Oh my god it’s a gem…I love that she can tell the quality of the fruit by how dark it is, and that it’s all about the here and now, which obviously means it can be enjoyed medium term, and the eloquent “Starting with the primary material at hand”…
The Wine Spectator impact was certainly felt this weekend. Pre-Thanksgiving is always a wine club pick up event at Colene Clemens, this weekend we saw 50% more guests than last year, and did more than 100% more in sales. The winery was previously seeing positive growth in guest counts and sales year over year, but nowhere near those levels.
My only complaint about this list in general is that when I was a total n00b, I got sucked in to trying to find a lot of the top 100 wines after the list was released- thought it could be used as a shopping list. Geez that was a long time ago and I vividly recall how naive I was driving from store to store hoping to find some of these. Actually nowadays there is a higher likelihood of finding anything with all of the interwebz stores.

Records
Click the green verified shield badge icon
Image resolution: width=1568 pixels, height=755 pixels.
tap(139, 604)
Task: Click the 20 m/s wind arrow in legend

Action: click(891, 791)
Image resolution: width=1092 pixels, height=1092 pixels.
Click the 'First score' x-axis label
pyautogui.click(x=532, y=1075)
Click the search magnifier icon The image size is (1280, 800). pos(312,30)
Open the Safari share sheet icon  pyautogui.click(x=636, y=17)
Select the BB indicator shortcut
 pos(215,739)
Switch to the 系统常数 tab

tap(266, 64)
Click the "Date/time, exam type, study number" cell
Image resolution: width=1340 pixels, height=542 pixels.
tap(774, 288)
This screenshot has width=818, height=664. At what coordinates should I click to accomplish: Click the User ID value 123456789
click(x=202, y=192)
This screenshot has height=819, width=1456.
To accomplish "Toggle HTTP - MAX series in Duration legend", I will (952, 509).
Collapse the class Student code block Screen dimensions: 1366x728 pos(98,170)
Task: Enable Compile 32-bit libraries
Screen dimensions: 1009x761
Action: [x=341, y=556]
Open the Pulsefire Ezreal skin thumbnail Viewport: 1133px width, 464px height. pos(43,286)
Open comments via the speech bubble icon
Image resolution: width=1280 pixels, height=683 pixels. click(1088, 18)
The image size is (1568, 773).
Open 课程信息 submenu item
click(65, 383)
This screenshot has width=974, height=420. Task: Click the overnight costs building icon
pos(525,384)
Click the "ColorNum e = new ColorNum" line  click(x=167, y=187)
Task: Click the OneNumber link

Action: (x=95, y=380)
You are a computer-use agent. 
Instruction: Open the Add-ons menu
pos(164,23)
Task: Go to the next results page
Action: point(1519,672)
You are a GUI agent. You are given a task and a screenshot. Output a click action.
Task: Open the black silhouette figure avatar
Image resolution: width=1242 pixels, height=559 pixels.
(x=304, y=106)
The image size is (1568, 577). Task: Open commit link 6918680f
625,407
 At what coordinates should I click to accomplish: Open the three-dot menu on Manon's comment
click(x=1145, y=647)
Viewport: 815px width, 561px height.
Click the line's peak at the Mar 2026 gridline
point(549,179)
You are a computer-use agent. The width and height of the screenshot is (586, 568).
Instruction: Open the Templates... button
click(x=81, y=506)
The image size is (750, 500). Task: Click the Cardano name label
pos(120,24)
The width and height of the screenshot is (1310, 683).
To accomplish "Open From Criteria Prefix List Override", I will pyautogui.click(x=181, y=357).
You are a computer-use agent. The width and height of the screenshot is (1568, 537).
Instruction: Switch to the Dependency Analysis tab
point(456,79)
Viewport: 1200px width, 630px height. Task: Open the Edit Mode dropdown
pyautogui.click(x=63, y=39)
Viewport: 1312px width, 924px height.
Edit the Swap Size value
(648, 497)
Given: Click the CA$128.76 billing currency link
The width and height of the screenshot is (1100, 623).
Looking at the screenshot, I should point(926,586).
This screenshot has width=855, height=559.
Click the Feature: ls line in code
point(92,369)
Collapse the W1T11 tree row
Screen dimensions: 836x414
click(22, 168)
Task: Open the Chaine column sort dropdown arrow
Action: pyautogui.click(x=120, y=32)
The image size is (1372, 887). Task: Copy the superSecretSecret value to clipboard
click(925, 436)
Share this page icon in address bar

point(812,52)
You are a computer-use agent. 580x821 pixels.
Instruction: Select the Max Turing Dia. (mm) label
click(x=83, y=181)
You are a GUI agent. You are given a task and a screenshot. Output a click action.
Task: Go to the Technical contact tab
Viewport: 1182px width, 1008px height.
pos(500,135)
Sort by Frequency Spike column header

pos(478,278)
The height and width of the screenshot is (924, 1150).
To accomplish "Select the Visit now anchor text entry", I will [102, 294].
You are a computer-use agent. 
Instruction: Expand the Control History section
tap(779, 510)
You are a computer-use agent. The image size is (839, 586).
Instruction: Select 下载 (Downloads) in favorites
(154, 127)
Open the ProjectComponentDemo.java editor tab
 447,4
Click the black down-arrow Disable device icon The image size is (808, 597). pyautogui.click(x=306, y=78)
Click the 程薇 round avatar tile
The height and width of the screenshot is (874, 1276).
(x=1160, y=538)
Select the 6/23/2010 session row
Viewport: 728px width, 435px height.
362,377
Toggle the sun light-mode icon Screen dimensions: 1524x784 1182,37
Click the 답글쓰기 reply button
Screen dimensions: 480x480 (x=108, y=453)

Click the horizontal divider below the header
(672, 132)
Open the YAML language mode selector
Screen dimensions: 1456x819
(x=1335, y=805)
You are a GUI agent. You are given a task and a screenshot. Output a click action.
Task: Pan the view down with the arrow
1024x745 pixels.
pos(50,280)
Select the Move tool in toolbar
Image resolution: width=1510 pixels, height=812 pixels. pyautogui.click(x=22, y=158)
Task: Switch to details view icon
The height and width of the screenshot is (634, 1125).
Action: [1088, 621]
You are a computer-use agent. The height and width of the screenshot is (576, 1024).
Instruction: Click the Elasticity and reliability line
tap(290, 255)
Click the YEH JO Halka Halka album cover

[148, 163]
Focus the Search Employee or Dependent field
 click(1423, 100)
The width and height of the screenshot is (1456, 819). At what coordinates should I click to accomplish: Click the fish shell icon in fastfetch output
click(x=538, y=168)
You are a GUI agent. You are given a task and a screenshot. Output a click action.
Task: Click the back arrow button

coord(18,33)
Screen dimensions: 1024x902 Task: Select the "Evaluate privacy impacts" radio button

Exercises
1. Answer these questions from the page extract, one per line:
(a) What can she tell by how dark the fruit is?
(b) Compared with last year, how many more guests did Colene Clemens see this weekend?
(c) As what did the writer who was once a total n00b think the top 100 list could be used?
2. In the page extract, substitute "shop to shop" for "store to store" and give the passage between "My only complaint" and "the interwebz stores.", inclusive.

Answers by task
1.
(a) The quality of the fruit.
(b) 50% more guests.
(c) As a shopping list.

2.
My only complaint about this list in general is that when I was a total n00b, I got sucked in to trying to find a lot of the top 100 wines after the list was released- thought it could be used as a shopping list. Geez that was a long time ago and I vividly recall how naive I was driving from shop to shop hoping to find some of these. Actually nowadays there is a higher likelihood of finding anything with all of the interwebz stores.